Loyal Arrow (also known as Loyal Arrow 2009, Loyal Arrow 09) was a major exercise of the North Atlantic Treaty Organization (NATO) held in Northern Sweden on 8 June 2009 – 16 June 2009. Ten NATO and non-NATO countries will participate in the live fire exercises, which is aimed to train selected parts of the NATO Response Force Joint Force Air Component Headquarters in the conduct and coordination of air operations.

It was the biggest military air exercise ever held in Sweden.

==Participants==
Overall the exercise involved about 800–900 participants and 50 jet aircraft from Germany, Finland, the United Kingdom, Italy, Norway, Poland, Portugal, Sweden, Turkey, the United States and NATO's airborne early warning component. Planes from NATO's Airborne Warning and Control System (AWACS), as well as other helicopters and transport aircraft, participated in the exercise. The Royal Navy sent , an light aircraft carrier, with 1,000 soldiers on board.

Center for the rehearsal was the F21 base outside Luleå in northern Sweden. The airports at Vidsel, Bodø (Norway) and Oulu (Finland) were also used as bases. Command and control was executed by the Joint Force Air Component headquarters from Ramstein Air Base.

==Scenario==
Within the fictitious scenario, elements of the NATO Response Force (NRF), acting under a mandate by the United Nations Security Council, will be deployed to a theatre of operations, Lapistan.

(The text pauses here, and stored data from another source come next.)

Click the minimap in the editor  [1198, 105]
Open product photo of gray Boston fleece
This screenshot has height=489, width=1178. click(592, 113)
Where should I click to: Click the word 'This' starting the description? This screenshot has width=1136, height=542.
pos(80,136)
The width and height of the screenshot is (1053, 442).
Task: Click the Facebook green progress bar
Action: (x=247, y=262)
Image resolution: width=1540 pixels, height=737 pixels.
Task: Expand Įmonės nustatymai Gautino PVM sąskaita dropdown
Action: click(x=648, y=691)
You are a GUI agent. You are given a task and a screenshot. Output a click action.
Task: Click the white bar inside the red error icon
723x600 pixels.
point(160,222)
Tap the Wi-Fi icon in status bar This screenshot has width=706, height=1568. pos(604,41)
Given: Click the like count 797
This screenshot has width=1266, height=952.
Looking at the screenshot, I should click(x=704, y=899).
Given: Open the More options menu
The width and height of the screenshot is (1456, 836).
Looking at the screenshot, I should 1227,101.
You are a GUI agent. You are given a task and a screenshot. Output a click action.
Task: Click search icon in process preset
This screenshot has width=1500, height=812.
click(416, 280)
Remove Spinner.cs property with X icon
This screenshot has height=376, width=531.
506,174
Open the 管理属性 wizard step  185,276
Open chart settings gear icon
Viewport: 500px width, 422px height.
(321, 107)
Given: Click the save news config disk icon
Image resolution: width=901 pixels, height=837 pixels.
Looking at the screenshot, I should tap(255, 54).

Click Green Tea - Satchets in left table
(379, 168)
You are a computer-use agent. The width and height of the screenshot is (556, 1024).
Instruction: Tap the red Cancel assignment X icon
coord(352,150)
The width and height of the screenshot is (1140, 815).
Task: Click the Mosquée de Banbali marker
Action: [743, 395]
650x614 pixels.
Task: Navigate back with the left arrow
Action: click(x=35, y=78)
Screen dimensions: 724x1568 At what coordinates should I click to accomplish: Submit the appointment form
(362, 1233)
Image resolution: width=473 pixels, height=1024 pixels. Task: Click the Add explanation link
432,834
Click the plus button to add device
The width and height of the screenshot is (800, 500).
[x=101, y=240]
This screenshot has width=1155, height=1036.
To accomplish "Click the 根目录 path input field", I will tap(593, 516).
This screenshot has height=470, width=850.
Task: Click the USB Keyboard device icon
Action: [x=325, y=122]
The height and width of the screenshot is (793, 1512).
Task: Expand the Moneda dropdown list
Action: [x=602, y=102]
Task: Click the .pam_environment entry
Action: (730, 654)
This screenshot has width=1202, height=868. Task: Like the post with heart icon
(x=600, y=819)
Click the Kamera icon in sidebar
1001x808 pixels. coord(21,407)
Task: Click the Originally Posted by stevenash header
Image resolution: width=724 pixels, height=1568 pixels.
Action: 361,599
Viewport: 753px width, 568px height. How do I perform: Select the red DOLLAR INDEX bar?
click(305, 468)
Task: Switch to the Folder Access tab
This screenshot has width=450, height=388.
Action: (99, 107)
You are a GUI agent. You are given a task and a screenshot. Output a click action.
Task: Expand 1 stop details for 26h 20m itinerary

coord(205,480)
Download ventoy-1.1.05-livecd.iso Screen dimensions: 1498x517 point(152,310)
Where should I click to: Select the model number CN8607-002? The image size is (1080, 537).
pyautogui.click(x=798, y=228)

Lapistan is a fictitious undemocratic unstable country that is ruled by a military clique which hosts terrorist training camps. The exercise's scenario is centered over a conflict over oil and natural gas with Bothnia, a fictitious neighboring NATO country, with some presence of nearby neutral fictitious countries Nordistan and Suomia, who refer to Norway and Finland, respectively.

==Lapistan name controversy==
The name "Lapistan" gave rise to some controversy as possibly denigrating to Sami people and Muslims.
Some Swedish political analysts also expressed concern that such a name may run contrary to Swedish stance of international neutrality. A spokesperson for the Swedish Sami umbrella organization, Svenska Samernas Riksförbund, compared the choice of name to "Jewistan" or "Niggeristan".